# À FAIRE
Écrivez la suite du texte sur la maltraitance des personnes âgées, à partir de sa dernière phrase. Ne touchez pas aux données.

# TEXTE FOURNI
□ □ □ □

« Un bébé, ça coûte cher, ça vous réveille la nuit, mais ça présente beaucoup d'attraits, alors que devant le corps délabré des personnes âgées, le regard a une certaine tendance à se détourner », résume, lapidaire, le docteur Jean Maisondieu. Ce constat explique sans doute, pour partie, le décalage entre le scandale provoqué par les maltraitances infantiles et la relative occultation des mauvais traitements infligés aux vieillards, déclare le psychiatre, récemment convié, par le Centre de formation et de recherche à la relation d'aide et de soins (Cefras), à une journée d'étude sur les maltraitances des personnes adultes dépendantes (1).
« Un enfant compte pour ce qu'il est, poursuit le psychiatre, alors que le vieillard ne compte plus que pour ce qu'il a, en biens matériels et en pouvoir. » S'il ne possède rien et coûte cher à sa famille et à la société, sa situation devient alors très délicate, estime le médecin. Il qualifie de « maltraitance sociale collective » l'inégalité de fait entre un jeune, qu'on cherchera à sauver à tout prix, et un vieux qu'on aiderait bien à mourir - « dans la dignité » bien sûr -, car il est considéré comme un poids pour la collectivité.

□ □ □ □

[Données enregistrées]
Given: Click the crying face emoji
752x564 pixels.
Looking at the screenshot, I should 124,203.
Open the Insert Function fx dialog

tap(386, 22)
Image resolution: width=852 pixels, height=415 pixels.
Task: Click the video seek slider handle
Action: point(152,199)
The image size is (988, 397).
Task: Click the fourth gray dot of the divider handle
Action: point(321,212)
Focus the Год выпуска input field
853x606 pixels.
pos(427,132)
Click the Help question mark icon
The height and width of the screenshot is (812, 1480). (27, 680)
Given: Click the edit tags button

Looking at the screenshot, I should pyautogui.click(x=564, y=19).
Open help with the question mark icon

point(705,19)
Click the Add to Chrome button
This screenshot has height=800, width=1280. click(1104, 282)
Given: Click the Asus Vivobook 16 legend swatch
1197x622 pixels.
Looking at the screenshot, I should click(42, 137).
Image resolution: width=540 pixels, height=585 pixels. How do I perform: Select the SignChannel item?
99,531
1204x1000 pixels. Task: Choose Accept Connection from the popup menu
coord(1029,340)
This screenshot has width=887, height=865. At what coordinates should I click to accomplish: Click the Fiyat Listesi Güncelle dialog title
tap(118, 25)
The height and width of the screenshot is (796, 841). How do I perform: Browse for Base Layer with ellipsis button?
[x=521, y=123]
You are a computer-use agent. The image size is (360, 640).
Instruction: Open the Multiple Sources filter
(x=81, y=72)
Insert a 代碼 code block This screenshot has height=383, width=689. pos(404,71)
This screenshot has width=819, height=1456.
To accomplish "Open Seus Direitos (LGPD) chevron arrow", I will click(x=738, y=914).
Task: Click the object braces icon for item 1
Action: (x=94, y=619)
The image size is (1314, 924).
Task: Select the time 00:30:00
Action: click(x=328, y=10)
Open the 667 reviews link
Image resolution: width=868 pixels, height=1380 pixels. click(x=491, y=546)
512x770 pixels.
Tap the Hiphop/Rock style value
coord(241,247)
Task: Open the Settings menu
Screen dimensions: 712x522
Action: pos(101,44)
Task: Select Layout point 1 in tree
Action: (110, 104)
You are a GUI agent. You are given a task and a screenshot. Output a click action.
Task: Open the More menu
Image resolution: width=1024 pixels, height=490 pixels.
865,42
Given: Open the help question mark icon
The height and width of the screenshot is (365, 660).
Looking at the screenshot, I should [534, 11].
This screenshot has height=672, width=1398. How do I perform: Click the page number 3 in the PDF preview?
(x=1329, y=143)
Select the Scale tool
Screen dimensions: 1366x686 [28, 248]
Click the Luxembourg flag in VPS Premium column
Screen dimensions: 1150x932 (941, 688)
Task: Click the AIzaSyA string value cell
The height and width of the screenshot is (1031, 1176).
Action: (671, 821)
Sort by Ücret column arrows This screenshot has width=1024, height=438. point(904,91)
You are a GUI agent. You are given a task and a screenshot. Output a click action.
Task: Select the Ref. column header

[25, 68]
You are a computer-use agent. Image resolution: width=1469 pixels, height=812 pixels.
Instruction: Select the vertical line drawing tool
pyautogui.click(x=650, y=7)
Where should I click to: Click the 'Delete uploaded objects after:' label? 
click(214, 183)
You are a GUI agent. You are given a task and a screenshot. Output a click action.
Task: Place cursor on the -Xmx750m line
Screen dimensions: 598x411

□ □ □ □

# RÉPONSE CI-DESSOUS
C'est sur ce terreau de dévalorisation du grand âge que s'enracinent les maltraitances, estime Jean Maisondieu. Sa vulnérabilité fait du vieillard la victime désignée des abus de pouvoir de ceux qui s'occupent de lui, sans le voir autrement qu'un « objet gagne-pain, une bouche inutile ou un déchet encombrant ». En outre, rappelant, par sa simple présence, que la mort constitue la fin inéluctable de la vie, la personne âgée « fait horreur et peur, et risque d'être prise en abjection, ce qui facilite encore la survenue de maltraitances ».
Qu'elles soient le fait des familles, des institutions ou des professionnels, les maltraitances à l'égard des personnes adultes dépendantes relèvent de problématiques identiques. « Mais le contexte de leur survenue en modifie plus ou moins l'expression, selon l'importance des jeux de pouvoir ou la place laissée aux facteurs affectifs dans les relations entre maltraitants et maltraités », précise le psychiatre.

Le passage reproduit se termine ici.